Records contained in a dataset:
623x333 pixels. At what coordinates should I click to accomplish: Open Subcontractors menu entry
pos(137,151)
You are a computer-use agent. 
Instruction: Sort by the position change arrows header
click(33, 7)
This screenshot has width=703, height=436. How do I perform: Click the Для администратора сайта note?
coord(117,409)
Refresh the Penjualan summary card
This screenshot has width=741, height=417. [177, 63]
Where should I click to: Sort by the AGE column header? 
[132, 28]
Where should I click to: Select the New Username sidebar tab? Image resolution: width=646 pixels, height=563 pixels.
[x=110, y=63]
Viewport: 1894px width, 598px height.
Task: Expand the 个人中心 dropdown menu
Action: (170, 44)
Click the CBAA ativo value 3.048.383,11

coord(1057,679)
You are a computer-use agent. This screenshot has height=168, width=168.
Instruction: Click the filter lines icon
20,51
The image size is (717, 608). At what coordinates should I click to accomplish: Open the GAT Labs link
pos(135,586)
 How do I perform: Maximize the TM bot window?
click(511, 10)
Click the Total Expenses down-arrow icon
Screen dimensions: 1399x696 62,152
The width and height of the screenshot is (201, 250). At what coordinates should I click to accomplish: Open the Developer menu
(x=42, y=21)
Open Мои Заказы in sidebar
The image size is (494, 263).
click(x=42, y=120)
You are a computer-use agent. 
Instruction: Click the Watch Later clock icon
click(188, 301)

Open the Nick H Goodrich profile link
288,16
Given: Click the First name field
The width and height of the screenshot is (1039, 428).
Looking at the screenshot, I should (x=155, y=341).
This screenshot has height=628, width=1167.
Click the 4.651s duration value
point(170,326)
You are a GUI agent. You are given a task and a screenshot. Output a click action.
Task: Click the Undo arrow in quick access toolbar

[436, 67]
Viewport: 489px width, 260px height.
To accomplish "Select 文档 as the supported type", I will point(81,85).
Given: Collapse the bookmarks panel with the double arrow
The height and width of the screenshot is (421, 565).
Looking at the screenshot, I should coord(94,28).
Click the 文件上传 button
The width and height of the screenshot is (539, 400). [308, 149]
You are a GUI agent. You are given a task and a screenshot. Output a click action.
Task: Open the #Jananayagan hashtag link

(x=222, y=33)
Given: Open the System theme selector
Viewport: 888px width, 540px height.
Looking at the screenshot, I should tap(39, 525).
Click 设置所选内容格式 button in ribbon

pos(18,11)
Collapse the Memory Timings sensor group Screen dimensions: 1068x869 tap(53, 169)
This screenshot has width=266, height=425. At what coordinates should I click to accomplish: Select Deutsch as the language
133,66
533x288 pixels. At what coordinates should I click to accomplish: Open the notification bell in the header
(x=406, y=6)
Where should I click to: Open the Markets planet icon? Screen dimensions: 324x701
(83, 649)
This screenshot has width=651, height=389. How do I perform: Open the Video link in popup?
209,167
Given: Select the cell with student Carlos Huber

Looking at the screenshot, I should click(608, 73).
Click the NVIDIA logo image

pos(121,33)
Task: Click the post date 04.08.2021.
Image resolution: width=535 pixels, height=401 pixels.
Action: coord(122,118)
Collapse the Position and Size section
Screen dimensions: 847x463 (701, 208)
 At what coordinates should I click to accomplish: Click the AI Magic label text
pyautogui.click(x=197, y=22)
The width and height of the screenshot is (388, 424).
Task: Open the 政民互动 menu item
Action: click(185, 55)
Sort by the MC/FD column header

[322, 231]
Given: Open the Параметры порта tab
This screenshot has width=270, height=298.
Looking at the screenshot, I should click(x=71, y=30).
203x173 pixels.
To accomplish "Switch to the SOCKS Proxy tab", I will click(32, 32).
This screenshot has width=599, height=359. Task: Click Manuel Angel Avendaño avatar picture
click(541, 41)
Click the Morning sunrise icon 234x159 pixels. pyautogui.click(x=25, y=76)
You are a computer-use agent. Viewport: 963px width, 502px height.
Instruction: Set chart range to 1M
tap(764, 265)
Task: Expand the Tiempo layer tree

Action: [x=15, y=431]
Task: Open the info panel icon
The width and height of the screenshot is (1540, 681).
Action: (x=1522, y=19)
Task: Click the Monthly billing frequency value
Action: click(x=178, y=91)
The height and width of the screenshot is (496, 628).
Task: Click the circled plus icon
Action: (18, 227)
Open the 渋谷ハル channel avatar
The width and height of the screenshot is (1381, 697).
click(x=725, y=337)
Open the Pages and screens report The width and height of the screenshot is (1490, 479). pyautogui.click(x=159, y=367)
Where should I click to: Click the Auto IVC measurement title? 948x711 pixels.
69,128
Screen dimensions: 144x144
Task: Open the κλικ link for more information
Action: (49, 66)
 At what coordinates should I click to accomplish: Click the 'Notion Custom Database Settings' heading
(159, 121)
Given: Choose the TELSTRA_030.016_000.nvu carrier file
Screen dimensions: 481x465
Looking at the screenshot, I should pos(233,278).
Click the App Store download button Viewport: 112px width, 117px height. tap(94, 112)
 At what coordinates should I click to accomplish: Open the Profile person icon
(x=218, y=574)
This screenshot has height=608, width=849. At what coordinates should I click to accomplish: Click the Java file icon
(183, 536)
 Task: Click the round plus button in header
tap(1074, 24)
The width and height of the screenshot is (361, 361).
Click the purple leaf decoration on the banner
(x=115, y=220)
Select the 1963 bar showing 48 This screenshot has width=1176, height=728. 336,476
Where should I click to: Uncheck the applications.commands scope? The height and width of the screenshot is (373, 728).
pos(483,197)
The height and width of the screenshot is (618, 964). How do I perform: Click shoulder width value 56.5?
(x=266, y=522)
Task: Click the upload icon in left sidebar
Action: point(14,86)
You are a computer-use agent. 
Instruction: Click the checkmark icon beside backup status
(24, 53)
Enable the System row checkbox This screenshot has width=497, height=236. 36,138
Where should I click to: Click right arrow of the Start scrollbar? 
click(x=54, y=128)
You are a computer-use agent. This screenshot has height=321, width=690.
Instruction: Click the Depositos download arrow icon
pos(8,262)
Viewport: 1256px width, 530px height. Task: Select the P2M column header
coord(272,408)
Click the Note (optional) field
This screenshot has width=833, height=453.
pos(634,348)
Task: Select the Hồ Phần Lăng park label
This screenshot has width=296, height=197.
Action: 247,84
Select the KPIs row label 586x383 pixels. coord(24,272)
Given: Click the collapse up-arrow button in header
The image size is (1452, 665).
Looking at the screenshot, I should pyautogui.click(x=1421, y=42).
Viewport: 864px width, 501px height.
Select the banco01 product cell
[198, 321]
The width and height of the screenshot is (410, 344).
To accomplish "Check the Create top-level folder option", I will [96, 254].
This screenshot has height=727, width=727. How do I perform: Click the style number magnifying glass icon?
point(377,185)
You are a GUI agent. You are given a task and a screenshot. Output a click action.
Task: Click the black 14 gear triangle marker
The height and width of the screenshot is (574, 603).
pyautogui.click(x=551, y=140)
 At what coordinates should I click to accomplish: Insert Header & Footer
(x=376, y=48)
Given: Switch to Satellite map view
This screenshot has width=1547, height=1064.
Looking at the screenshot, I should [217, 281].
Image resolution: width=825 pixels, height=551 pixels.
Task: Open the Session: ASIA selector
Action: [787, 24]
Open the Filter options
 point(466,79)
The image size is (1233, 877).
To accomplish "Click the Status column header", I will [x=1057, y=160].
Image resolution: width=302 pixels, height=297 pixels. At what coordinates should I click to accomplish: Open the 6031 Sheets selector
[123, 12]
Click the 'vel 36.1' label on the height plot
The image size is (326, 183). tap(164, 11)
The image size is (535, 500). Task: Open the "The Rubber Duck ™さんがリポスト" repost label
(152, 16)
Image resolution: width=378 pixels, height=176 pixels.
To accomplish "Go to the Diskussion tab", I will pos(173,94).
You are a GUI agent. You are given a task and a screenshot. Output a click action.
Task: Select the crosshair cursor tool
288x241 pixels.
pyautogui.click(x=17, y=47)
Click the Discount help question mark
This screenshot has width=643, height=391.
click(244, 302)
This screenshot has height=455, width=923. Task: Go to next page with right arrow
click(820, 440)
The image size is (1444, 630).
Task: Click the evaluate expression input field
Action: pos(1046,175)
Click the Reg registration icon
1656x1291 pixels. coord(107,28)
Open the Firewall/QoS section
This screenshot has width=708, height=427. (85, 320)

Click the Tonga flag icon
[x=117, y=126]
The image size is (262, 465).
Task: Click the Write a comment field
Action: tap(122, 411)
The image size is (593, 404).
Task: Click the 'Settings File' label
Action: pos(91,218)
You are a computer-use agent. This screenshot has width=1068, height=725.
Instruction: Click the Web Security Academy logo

TO DO — Please copy the lines in the records above between the one holding "Instruction: Click the Depositos" and the one holding "The width and height of the screenshot is (410, 344).", inclusive, exactly and with no other line.

OUTPUT BELOW —
Instruction: Click the Depositos download arrow icon
pos(8,262)
Viewport: 1256px width, 530px height. Task: Select the P2M column header
coord(272,408)
Click the Note (optional) field
This screenshot has width=833, height=453.
pos(634,348)
Task: Select the Hồ Phần Lăng park label
This screenshot has width=296, height=197.
Action: 247,84
Select the KPIs row label 586x383 pixels. coord(24,272)
Given: Click the collapse up-arrow button in header
The image size is (1452, 665).
Looking at the screenshot, I should pyautogui.click(x=1421, y=42).
Viewport: 864px width, 501px height.
Select the banco01 product cell
[198, 321]
The width and height of the screenshot is (410, 344).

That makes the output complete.